Starting with the line that contains "You are a computer-use agent. The" and stopping after the line that contains "This screenshot has width=900, height=600.", copy the entries below exactly. Include nothing else.

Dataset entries

********

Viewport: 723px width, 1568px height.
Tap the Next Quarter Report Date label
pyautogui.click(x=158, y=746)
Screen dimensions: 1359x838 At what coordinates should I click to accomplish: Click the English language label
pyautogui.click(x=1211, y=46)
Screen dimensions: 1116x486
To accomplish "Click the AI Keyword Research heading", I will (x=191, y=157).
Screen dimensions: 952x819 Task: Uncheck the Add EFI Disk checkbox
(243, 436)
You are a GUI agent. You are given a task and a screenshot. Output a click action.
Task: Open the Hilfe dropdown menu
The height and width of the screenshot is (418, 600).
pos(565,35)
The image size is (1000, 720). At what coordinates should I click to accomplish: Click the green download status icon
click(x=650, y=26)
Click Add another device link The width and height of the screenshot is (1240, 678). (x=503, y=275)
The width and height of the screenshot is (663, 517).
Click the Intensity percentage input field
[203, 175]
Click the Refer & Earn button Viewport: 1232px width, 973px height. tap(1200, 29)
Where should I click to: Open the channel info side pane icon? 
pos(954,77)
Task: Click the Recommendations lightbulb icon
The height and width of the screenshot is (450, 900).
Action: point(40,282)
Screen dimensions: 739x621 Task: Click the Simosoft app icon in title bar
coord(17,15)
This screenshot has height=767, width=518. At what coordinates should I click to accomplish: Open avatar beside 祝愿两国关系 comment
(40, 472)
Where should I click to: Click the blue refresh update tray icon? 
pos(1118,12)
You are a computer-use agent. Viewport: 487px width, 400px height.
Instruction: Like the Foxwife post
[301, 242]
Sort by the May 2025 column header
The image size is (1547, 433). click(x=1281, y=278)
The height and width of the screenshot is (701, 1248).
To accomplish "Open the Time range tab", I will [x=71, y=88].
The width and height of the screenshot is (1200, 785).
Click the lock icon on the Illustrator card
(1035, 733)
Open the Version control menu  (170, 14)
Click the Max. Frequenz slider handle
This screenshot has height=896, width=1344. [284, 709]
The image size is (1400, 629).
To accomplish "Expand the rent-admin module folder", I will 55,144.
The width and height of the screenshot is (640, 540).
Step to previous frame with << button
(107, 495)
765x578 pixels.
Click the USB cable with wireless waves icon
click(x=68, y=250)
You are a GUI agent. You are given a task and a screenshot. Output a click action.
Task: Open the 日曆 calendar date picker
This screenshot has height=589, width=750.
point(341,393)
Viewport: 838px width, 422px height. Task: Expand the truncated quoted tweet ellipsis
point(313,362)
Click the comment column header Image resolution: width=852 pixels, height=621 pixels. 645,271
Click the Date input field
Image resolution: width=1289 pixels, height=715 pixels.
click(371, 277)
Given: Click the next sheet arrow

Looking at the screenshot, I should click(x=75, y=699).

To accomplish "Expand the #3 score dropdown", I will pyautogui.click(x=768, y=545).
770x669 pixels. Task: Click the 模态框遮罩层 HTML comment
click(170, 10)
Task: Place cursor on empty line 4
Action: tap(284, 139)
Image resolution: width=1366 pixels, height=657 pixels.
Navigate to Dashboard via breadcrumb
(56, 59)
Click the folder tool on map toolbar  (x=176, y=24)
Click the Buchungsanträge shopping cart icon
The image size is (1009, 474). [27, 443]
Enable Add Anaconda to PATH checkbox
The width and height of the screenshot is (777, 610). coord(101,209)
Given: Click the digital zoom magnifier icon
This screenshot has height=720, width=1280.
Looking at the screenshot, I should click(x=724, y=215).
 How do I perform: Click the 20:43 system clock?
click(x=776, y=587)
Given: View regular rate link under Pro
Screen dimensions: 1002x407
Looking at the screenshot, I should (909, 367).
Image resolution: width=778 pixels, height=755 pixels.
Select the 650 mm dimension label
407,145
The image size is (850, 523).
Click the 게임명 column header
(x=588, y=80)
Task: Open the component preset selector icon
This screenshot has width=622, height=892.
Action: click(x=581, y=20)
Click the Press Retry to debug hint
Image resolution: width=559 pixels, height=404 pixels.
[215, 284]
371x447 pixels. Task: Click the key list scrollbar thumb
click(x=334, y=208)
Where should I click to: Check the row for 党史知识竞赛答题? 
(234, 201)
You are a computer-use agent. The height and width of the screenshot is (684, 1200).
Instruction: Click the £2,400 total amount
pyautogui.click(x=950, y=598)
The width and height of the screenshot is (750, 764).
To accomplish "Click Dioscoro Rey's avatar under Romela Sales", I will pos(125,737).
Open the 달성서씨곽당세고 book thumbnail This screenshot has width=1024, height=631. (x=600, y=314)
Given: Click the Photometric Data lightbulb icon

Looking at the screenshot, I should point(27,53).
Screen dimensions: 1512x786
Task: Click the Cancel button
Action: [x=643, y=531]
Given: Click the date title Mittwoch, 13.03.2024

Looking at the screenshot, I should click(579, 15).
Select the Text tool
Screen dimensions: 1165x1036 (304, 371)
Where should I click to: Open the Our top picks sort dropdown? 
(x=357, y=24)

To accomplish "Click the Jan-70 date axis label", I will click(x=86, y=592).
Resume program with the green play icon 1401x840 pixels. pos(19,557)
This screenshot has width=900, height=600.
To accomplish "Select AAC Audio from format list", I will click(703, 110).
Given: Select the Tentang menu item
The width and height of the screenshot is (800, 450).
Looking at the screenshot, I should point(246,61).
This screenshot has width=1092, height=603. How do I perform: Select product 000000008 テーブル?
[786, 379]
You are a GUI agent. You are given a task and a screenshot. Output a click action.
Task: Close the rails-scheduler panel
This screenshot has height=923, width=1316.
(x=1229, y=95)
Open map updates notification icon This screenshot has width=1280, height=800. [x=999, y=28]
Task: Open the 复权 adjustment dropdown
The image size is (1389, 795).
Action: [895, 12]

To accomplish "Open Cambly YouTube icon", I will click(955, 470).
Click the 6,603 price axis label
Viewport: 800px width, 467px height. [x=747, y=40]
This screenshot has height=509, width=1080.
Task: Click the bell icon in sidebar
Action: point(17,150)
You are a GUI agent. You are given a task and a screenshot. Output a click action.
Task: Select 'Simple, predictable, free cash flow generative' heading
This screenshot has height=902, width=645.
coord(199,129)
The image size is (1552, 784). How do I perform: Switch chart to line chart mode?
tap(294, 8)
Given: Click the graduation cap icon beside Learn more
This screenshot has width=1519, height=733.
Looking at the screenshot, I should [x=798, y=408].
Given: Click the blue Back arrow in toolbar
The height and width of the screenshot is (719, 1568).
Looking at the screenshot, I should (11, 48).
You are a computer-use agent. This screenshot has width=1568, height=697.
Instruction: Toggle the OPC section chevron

********

**WORKED SOLUTION**
You are a computer-use agent. The height and width of the screenshot is (684, 1200).
Instruction: Click the £2,400 total amount
pyautogui.click(x=950, y=598)
The width and height of the screenshot is (750, 764).
To accomplish "Click Dioscoro Rey's avatar under Romela Sales", I will pos(125,737).
Open the 달성서씨곽당세고 book thumbnail This screenshot has width=1024, height=631. (x=600, y=314)
Given: Click the Photometric Data lightbulb icon

Looking at the screenshot, I should point(27,53).
Screen dimensions: 1512x786
Task: Click the Cancel button
Action: [x=643, y=531]
Given: Click the date title Mittwoch, 13.03.2024

Looking at the screenshot, I should click(579, 15).
Select the Text tool
Screen dimensions: 1165x1036 (304, 371)
Where should I click to: Open the Our top picks sort dropdown? 
(x=357, y=24)

To accomplish "Click the Jan-70 date axis label", I will click(x=86, y=592).
Resume program with the green play icon 1401x840 pixels. pos(19,557)
This screenshot has width=900, height=600.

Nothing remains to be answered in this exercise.